[WORK TO COMPLETE]
**1.** In the forum thread about stripping doubled quotes from a CSV export, which Python module does the asker plan to use to import the cleaned data?
**2.** Pick up the forum thread on stripping doubled quotes from a CSV export right after its last line of code, and carry it on.

[PROVIDED PASSAGE]
+ + +
Reputation: 691
I have an excel sheet that has a lot of data in it in one column in the form of a python dictionary from a sql database. I don't have access to the original database and I can't import the CSV back into sql with the local infile command due to the fact that the keys/values on each row of the CSV are not in the same order. When I export the excel sheet to CSV I get:
"{""first_name"":""John"",""last_name"":""Smith"",""age"":30}"
"{""first_name"":""Tim"",""last_name"":""Johnson"",""age"":34}"
What is the best way to remove the " before and after the curly brackets as well as the extra " around the keys/values?
I also need to leave the integers alone that don't have quotes around them.
I am trying to then import this into python with the json module so that I can print specific keys but I can't import them with the doubled double quotes. I ultimately need the data saved in a file that looks like:
{"first_name":"John","last_name":"Smith","age":30}
{"first_name":"Tim","last_name":"Johnson","age":34}
Any help is most appreciated!
Upvotes: 2
Views: 1841
Reputation: 40973
This should do it:
with open('old.csv') as old, open('new.csv', 'w') as new:
new.writelines(re.sub(r'"(?!")', '', line) for line in old)
Upvotes: 2
Reputation: 34395
Easy:
text = re.sub(r'"(?!")', '', text)
Given the input file: TEST.TXT:
"{""first_name"":""John"",""last_name"":""Smith"",""age"":30}"
"{""first_name"":""Tim"",""last_name"":""Johnson"",""age"":34}"
The script:
import re
f = open("TEST.TXT","r")
text_in = f.read()
text_out = re.sub(r'"(?!")', '', text_in)
print(text_out)
produces the following output:
{"first_name":"John","last_name":"Smith","age":30}
{"first_name":"Tim","last_name":"Johnson","age":34}
Upvotes: 2
Reputation: 103884
You can actual use the csv module and regex to do this:
st='''\
"{""first_name"":""John"",""last_name"":""Smith"",""age"":30}"
"{""first_name"":""Tim"",""last_name"":""Johnson"",""age"":34}"\
'''
import csv, re
data=[]
reader=csv.reader(st, dialect='excel')
for line in reader:
data.extend(line)
s=re.sub(r'(\w+)',r'"\1"',''.join(data))
s=re.sub(r'({[^}]+})',r'\1\n',s).strip()
+ + +
[SUPPLIED ENTRIES]
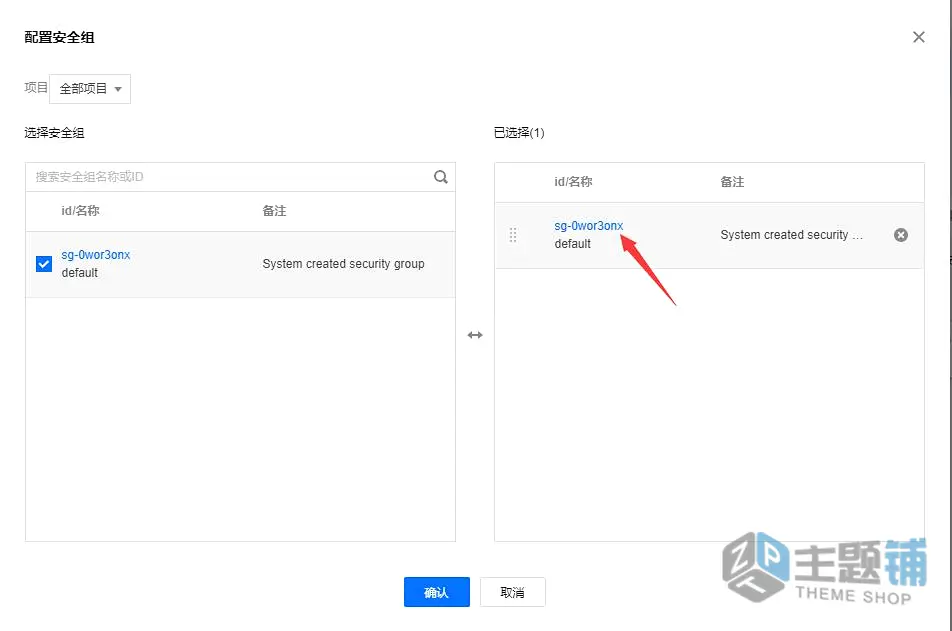
Task: Click the 确认 confirm button
Action: 437,592
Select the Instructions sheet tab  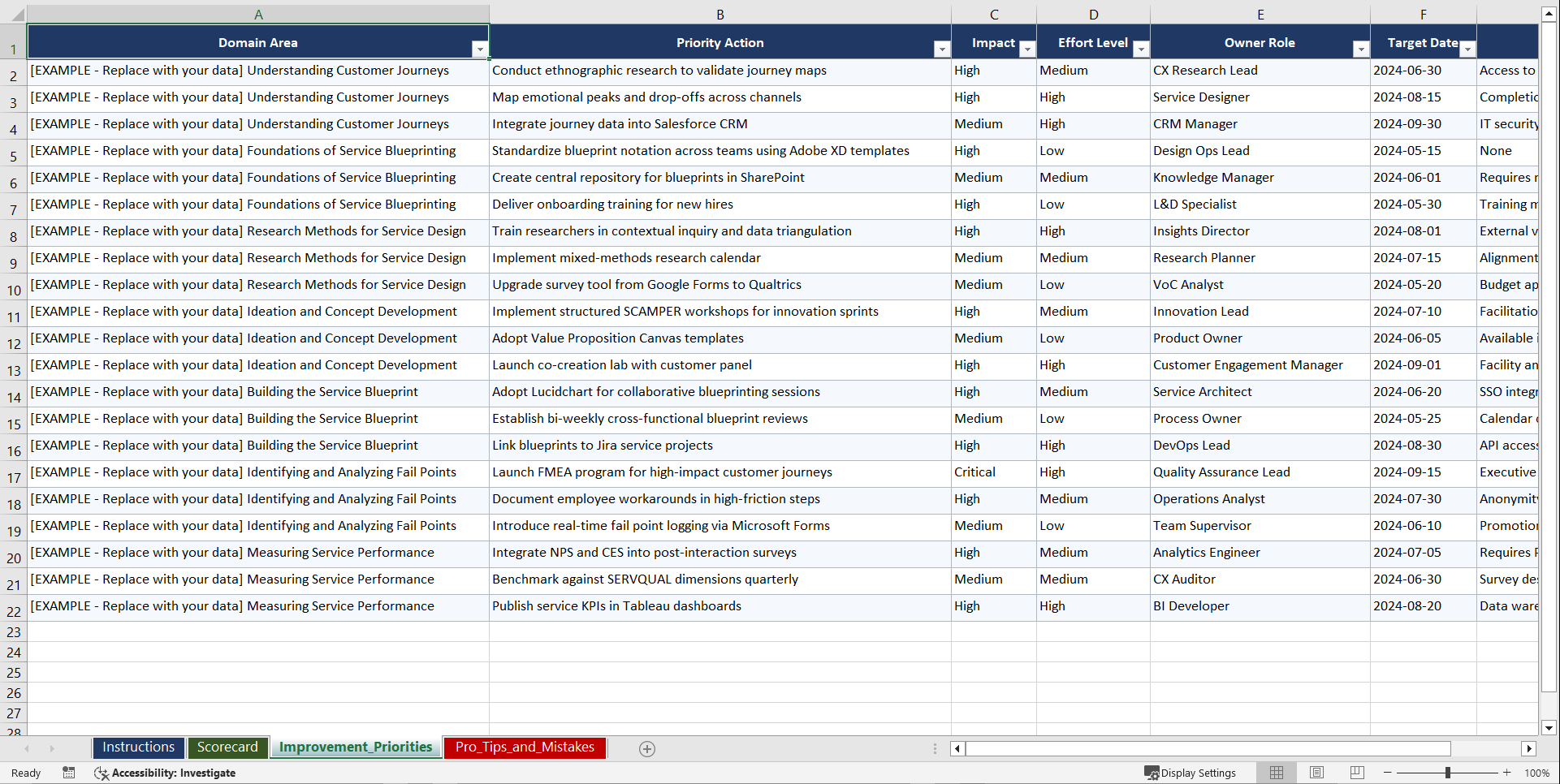point(138,747)
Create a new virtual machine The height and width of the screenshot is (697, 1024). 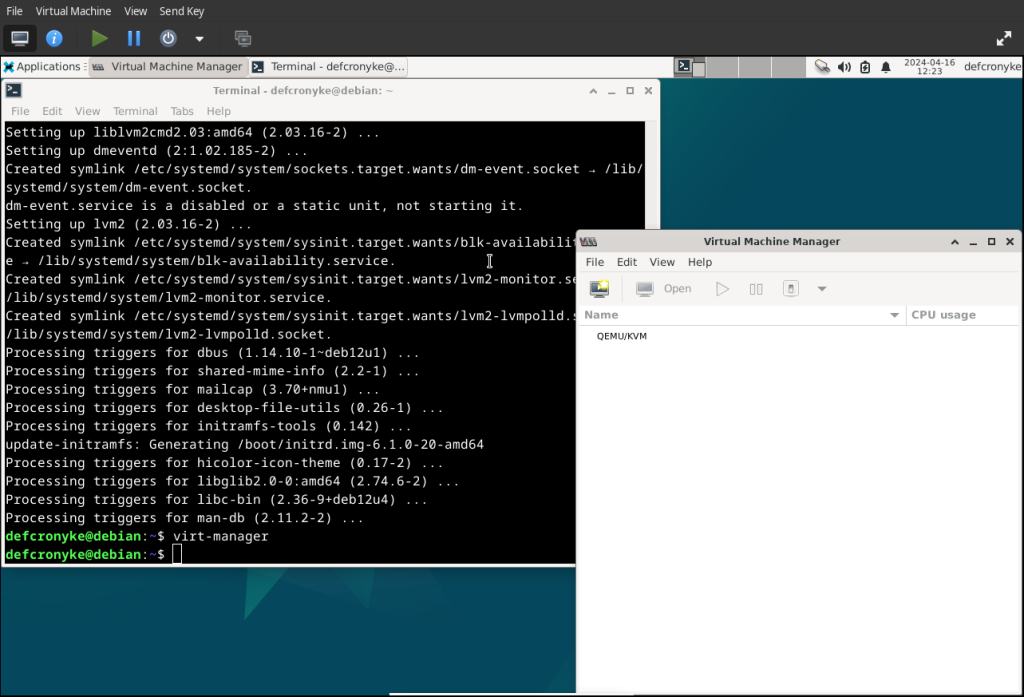599,288
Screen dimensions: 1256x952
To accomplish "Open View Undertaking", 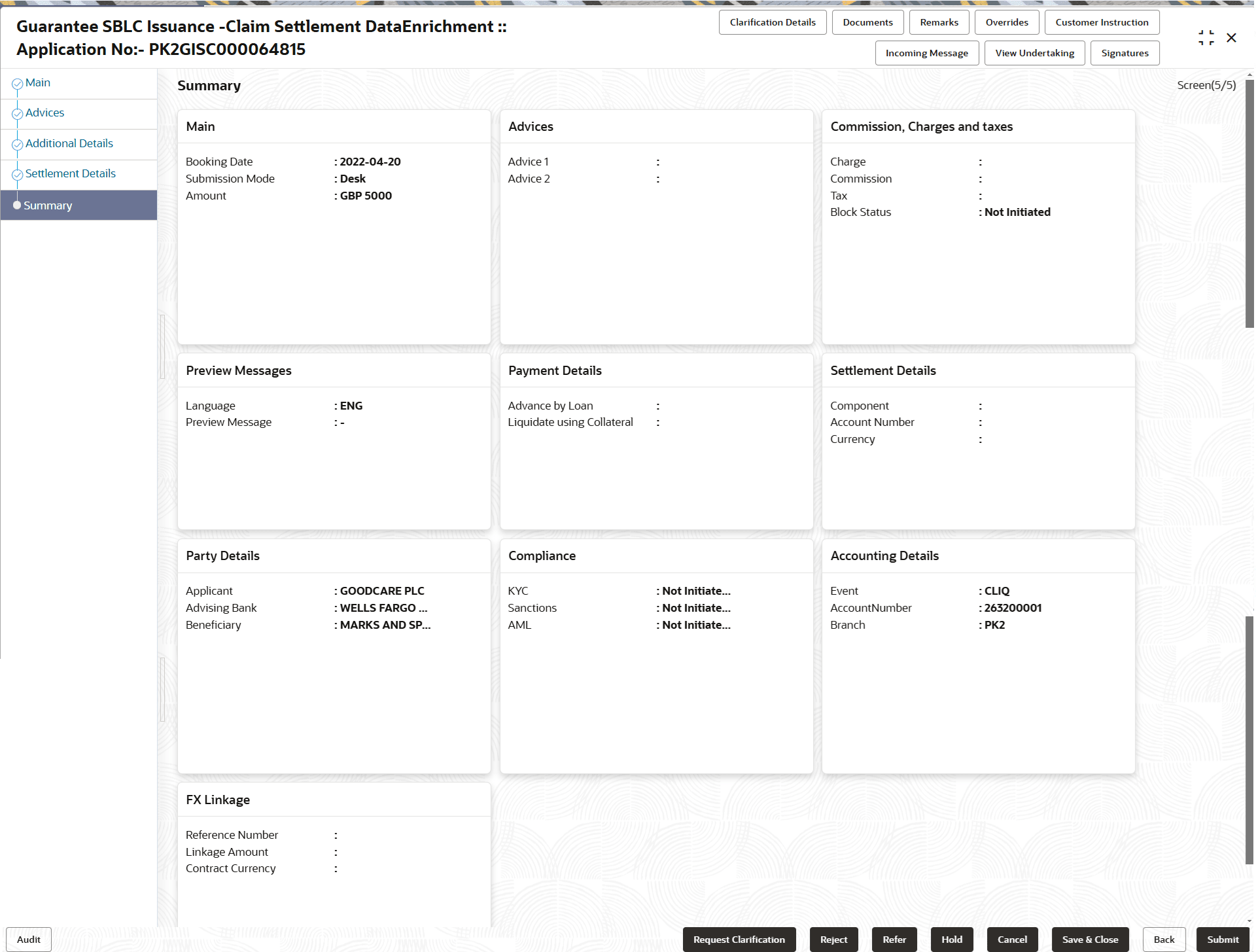I will point(1034,53).
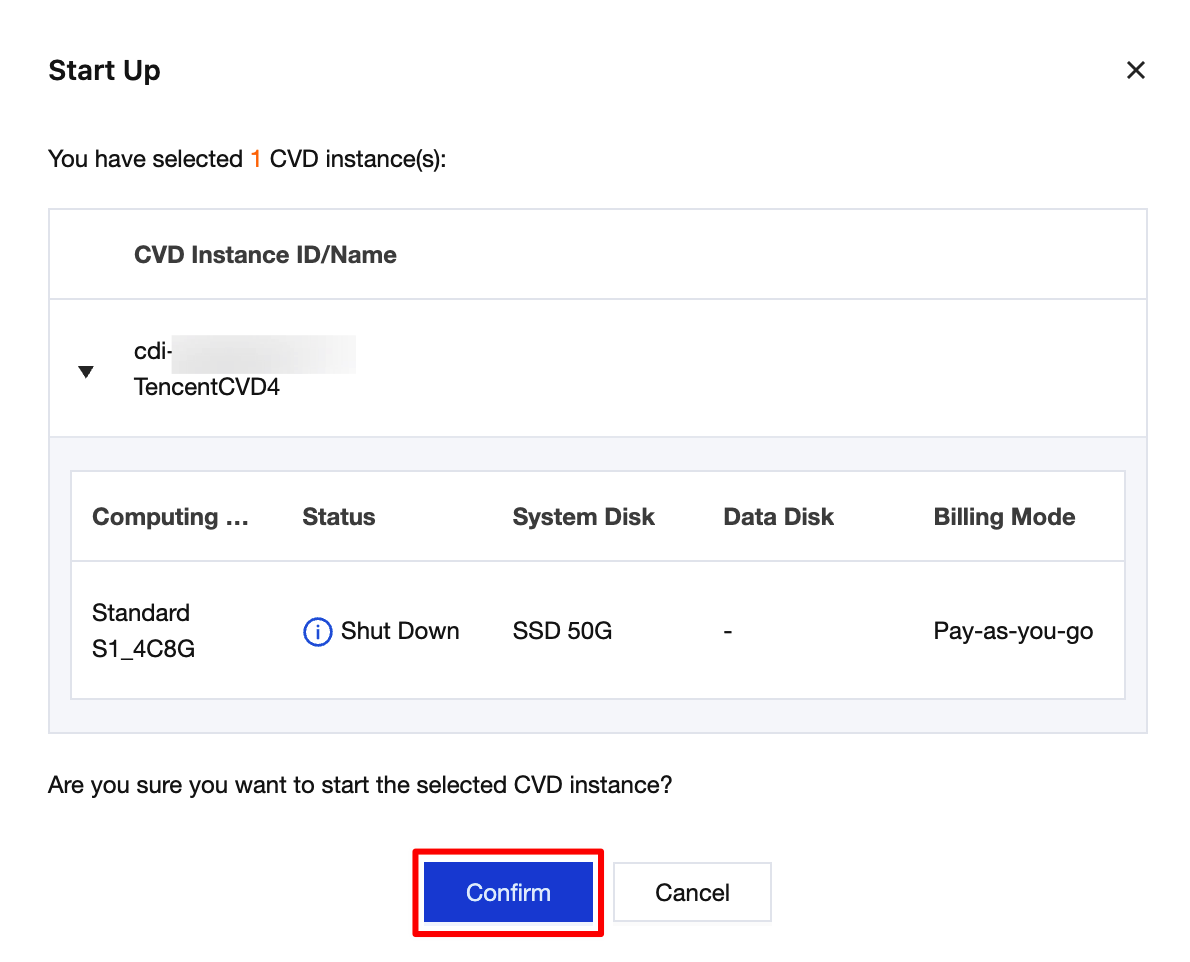Confirm starting the CVD instance
This screenshot has height=962, width=1190.
pyautogui.click(x=508, y=892)
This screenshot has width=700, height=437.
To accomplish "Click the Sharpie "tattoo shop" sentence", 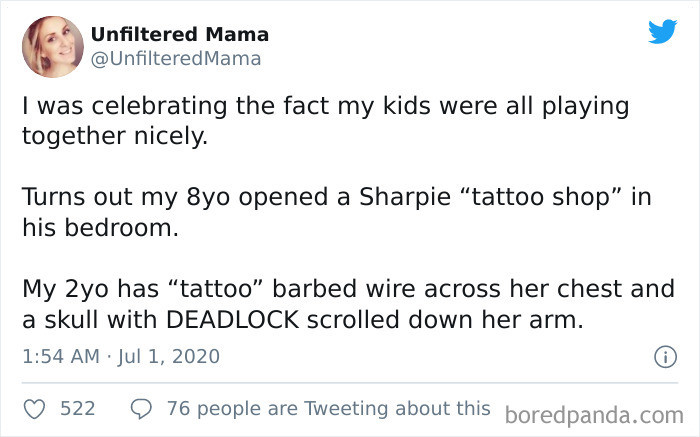I will [x=337, y=213].
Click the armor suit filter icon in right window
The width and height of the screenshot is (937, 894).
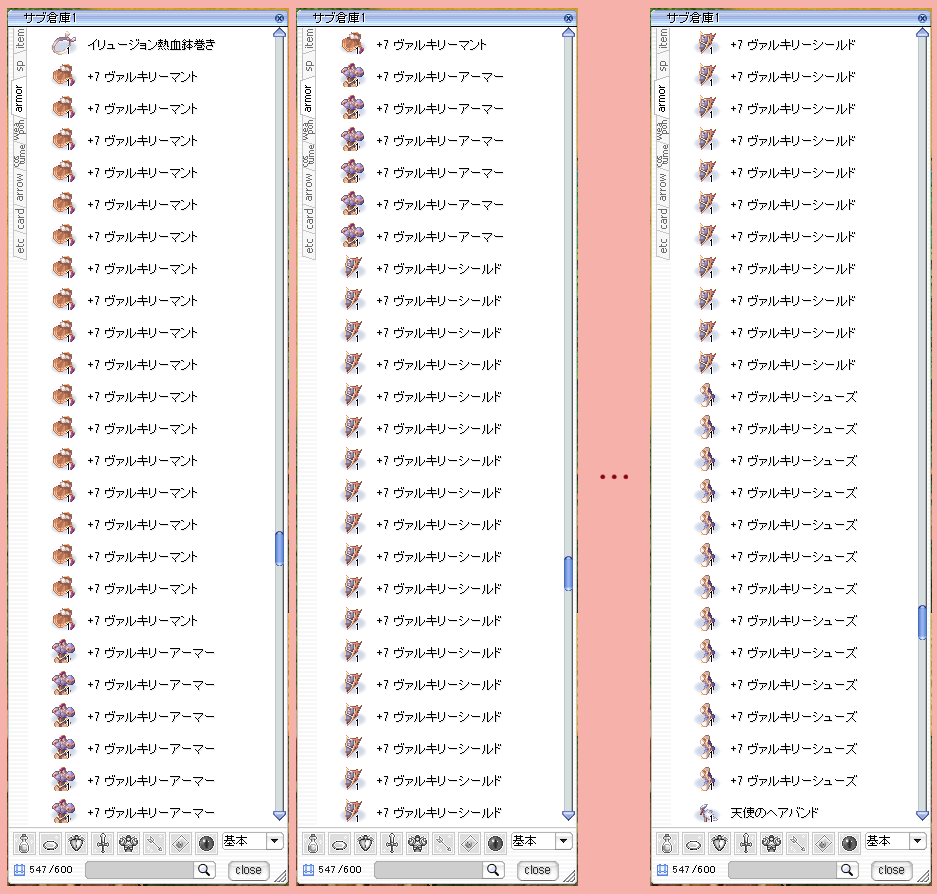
+ + +
[ANSWERS TO THE TASKS]
**1.** The json module.

**2.**
print s
Prints
{"first_name":"John","last_name":"Smith","age":"30"}
{"first_name":"Tim","last_name":"Johnson","age":"34"}
Upvotes: 1
Reputation: 7799
If the input file is just as shown, and of the small size you mention, you can load the whole file in memory, make the substitutions, and then save it. IMHO, you don't need a RegEx to do this. The easiest to read code that does this is:
with open(filename) as f:
input= f.read()
input= str.replace('""','"')
input= str.replace('"{','{')
input= str.replace('}"','}')
with open(filename, "w") as f:
f.write(input)
I tested it with the sample input and it produces:
{"first_name":"John","last_name":"Smith","age":30}
{"first_name":"Tim","last_name":"Johnson","age":34}
Which is exactly what you want.
If you want, you can also pack the code and write
with open(inputFilename) as if:
with open(outputFilename, "w") as of:
of.write(if.read().replace('""','"').replace('"{','{').replace('}"','}'))
but I think the first one is much clearer and both do exactly the same.
Upvotes: 1
Reputation: 26582
I think you are overthinking the problem, why don't replace data?
l = list()
with open('foo.txt') as f:
for line in f:
l.append(line.replace('""','"').replace('"{','{').replace('}"','}'))
s = ''.join(l)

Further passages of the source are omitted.